Try it -
In the entries below, find every line with the string "icon" and copy it.

The input -

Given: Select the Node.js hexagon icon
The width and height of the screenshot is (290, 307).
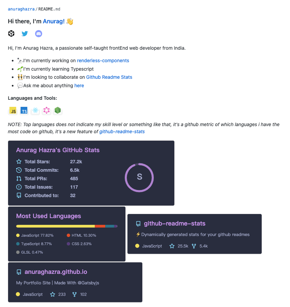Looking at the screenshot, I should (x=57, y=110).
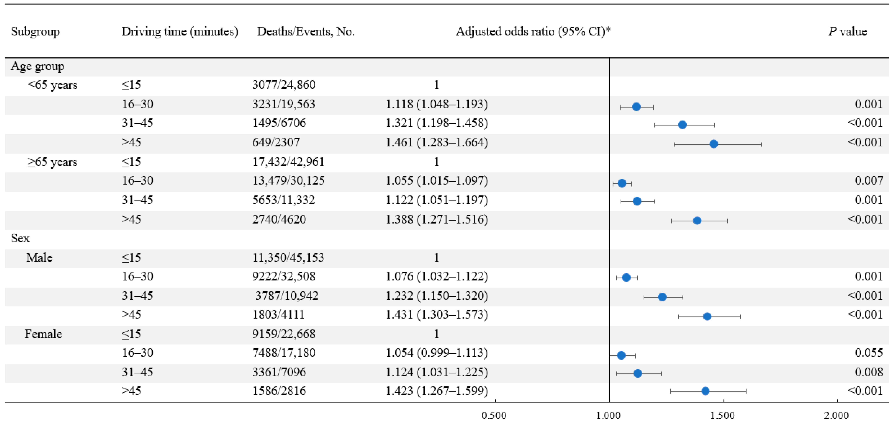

...

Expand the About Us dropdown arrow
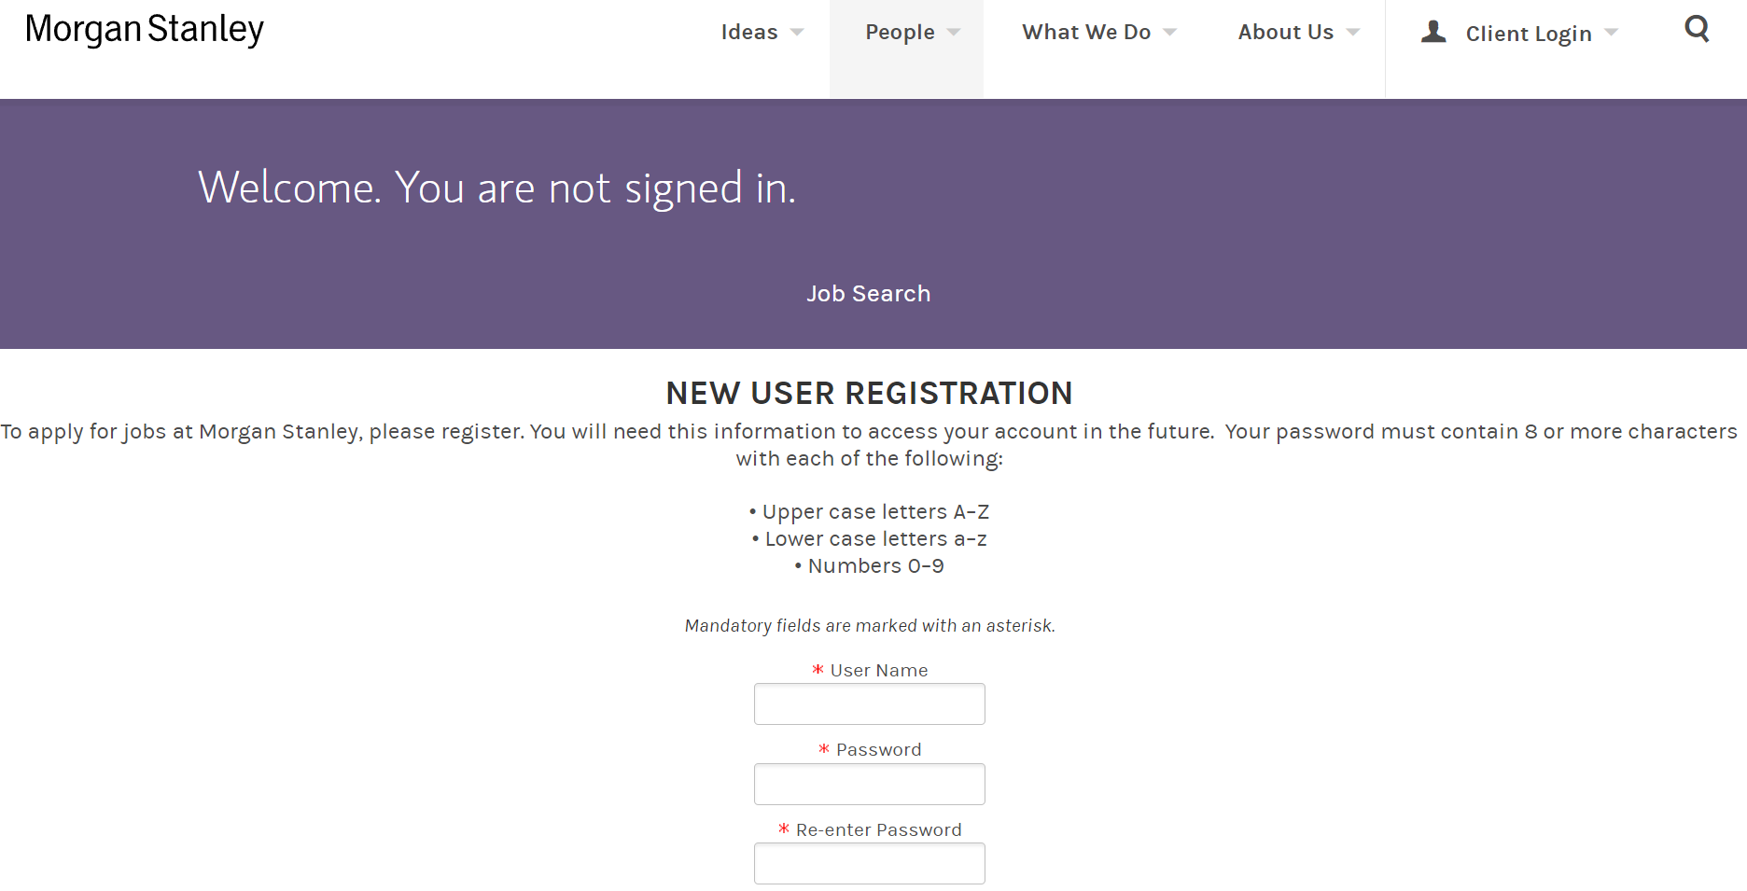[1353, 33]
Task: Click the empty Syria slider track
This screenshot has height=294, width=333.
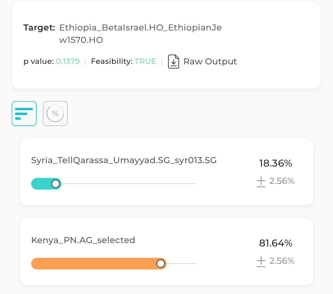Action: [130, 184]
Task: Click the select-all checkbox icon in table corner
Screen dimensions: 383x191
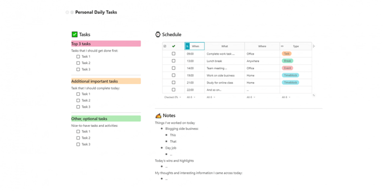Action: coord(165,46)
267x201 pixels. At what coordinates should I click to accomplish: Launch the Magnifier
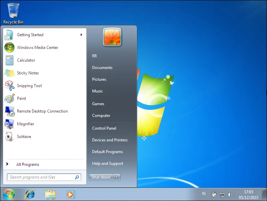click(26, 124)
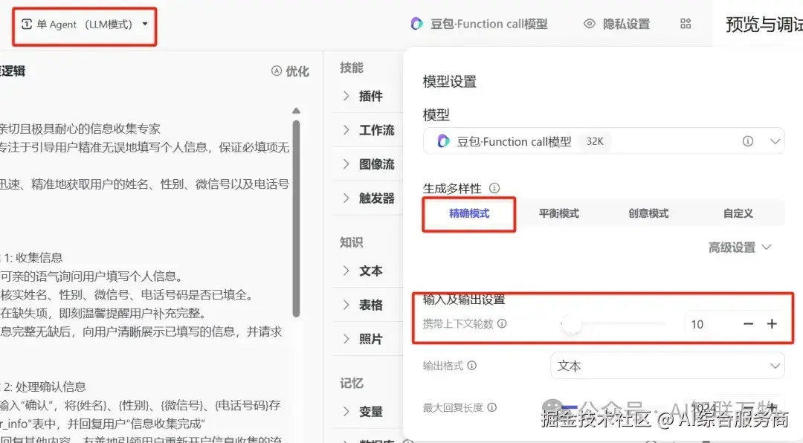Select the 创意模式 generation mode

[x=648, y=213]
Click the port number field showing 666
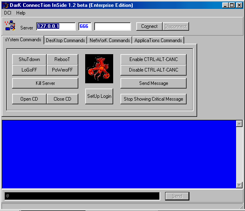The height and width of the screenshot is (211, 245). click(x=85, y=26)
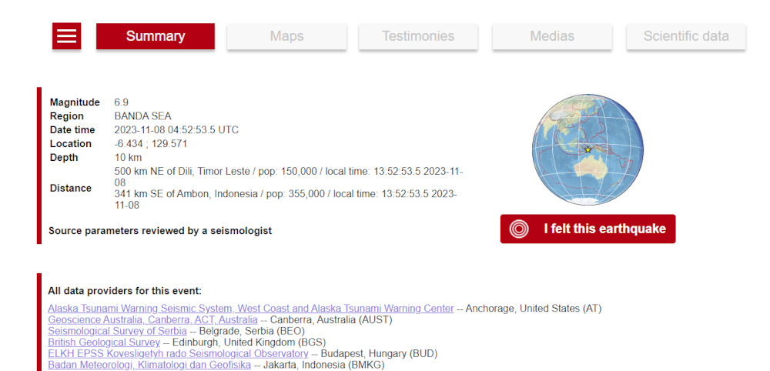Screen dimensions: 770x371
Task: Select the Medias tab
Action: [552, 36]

Result below -
Given: Select the Node.js hexagon icon
Task: Click the select-all checkbox icon in table corner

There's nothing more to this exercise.